Tools for mapping out SAS7BDAT files

Project description

sas7bdat-cli

Utilities for converting and profiling SAS7BDAT data.

The workspace contains:

  • the sas7bdat-simd library crate
  • the sas7bdat-cli package, which ships the sas7bdat-convert, sas7bdat-inspect, and profiling binaries
  • the sas7bdat-polars Python extension package

The package ships command-line executables including:

  • sas7bdat-corpus-catalog
  • sas7bdat-corpus-profile
  • sas7bdat-fixture-profile
  • sas7bdat-fixture-string-profile

Typical usage after installation:

sas7bdat-corpus-profile <root> --format csv --out corpus_profile.csv

Current progress

The workspace now has a split benchmark for the Python plugin and the raw Rust path, with cold-start and warm steady-state measurements separated.

Recent results on fixtures/ahs2013n.sas7bdat:

  • batch_reader warm steady-state is close to the raw Rust scan path, at about 1.1x the raw average.
  • scan_sas warm steady-state is still slower, at about 1.5x the raw average.
  • Cold-start timings are still dominated by dataset open and first-scan setup, which is expected for the lazy descriptor cache.

This means the remaining optimization work is in the Polars/DataFrame conversion and Python handoff path, not the core SAS page scan.

Roadmap: see docs/ROADMAP.md for the repo-wide plan and docs/PLUGIN_ROADMAP.md for the plugin execution plan and benchmark matrix.

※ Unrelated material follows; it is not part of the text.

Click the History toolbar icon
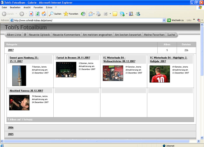This screenshot has height=147, width=204. (x=83, y=14)
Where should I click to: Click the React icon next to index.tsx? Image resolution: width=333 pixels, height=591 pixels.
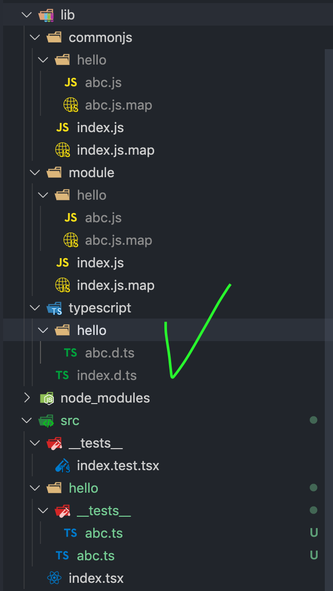pyautogui.click(x=55, y=578)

Historical notes and superseded reports are kept in docs/archive/README.md.

For full-scan profiling:

sas7bdat-corpus-profile <root> --mode typed_batches --projection full --out corpus_profile.csv

For local development from the workspace root:

cargo run -p sas7bdat-cli --bin sas7bdat-corpus-profile -- <root> --format csv --out corpus_profile.csv

Testing

Use the just targets to keep the Rust core and the Python plugin tests separate:

just test-core
just test-polars-plugin-rust
just test-polars-plugin
just test
  • just test-core runs the core Rust workspace tests with cargo nextest.
  • just test-polars-plugin-rust runs the plugin crate's Rust tests with the PyO3 extension-module feature disabled.
  • just test-polars-plugin builds the extension module and runs the Python smoke tests.
  • just test runs the full sequence.

Standalone CLI

The workspace also ships small sas7bdat-convert and sas7bdat-inspect commands in the sas7bdat-cli package.

Examples:

cargo run -p sas7bdat-cli --bin sas7bdat-convert -- fixtures/ahs2013n.sas7bdat --sink parquet --out /tmp/out.parquet
cargo run -p sas7bdat-cli --bin sas7bdat-inspect -- fixtures/ahs2013n.sas7bdat --json
just convert fixtures/ahs2013n.sas7bdat --sink parquet --out /tmp/out.parquet
just inspect fixtures/ahs2013n.sas7bdat --json

It supports directory recursion, column projection, row limits, parquet, CSV, or TSV output, and an optional .sas7bcat companion via --catalog so parquet output can carry value-label metadata.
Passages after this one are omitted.